# [SOURCE DOCUMENT]
The T1 relaxivity (r1) and T2 relaxivity (r2) of 1, GP1, and GP2 were measured at both low (1.41 T) and high (7 T) magnetic field strength in phosphate-buffered saline (PBS) to quantify how well they behave as MR contrast agents. Relaxivity values are summarized in Table 1. At 1.41 T, 1 had an r1 of 4.1 mM−1 s−1 and an r2 of 4.6 mM−1 s−1. At 7 T, the r1 had a slight increase while the r2 significantly increased, as expected at high field. The relaxivity values for 1 are well within the range of what is expected for a small molecule Gd(III) complex.34 At 1.41 T, GP1 and GP2 had an r1 of 7.0 and 8.8 mM−1 s1 and r2 of 7.5 and 10.7 mM−1 s−1 respectively. At 7 T, there was little change in r1 for both agents, while both r2 values increased, as expected.

# [PROVIDED RECORDS]

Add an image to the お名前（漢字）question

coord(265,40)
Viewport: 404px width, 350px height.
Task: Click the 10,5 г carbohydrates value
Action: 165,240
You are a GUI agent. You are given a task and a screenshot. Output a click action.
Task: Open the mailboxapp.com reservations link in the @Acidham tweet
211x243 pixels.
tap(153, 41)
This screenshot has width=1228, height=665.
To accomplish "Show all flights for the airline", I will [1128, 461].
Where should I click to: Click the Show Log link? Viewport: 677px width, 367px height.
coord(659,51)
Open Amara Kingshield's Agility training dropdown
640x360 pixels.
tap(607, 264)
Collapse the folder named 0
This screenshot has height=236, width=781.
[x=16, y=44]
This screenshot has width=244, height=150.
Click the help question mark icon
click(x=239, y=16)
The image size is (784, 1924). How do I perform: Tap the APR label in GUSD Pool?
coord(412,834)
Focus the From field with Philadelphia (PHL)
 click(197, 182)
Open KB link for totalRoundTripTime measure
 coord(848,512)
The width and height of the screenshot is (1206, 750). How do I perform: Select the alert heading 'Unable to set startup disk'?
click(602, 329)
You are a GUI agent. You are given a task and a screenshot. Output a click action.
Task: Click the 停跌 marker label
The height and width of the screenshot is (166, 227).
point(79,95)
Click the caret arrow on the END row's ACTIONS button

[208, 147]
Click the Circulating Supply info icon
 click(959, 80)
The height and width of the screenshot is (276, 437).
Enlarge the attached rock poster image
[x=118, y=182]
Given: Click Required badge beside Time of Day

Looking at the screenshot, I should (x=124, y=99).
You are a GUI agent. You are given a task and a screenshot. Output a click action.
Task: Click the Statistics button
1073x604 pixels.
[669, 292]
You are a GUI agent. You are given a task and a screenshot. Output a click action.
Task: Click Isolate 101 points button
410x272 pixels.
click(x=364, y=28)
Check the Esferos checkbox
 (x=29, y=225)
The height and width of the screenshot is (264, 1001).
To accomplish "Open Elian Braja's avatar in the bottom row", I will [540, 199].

# [TASK REQUIREMENTS]
Copy the relaxivity passage word for word, starting with "The T1 relaxivity" and going on through "increased, as expected.". The entries are unrelated to the relaxivity passage.

# [WRITTEN SOLUTION]
The T1 relaxivity (r1) and T2 relaxivity (r2) of 1, GP1, and GP2 were measured at both low (1.41 T) and high (7 T) magnetic field strength in phosphate-buffered saline (PBS) to quantify how well they behave as MR contrast agents. Relaxivity values are summarized in Table 1. At 1.41 T, 1 had an r1 of 4.1 mM−1 s−1 and an r2 of 4.6 mM−1 s−1. At 7 T, the r1 had a slight increase while the r2 significantly increased, as expected at high field. The relaxivity values for 1 are well within the range of what is expected for a small molecule Gd(III) complex.34 At 1.41 T, GP1 and GP2 had an r1 of 7.0 and 8.8 mM−1 s1 and r2 of 7.5 and 10.7 mM−1 s−1 respectively. At 7 T, there was little change in r1 for both agents, while both r2 values increased, as expected.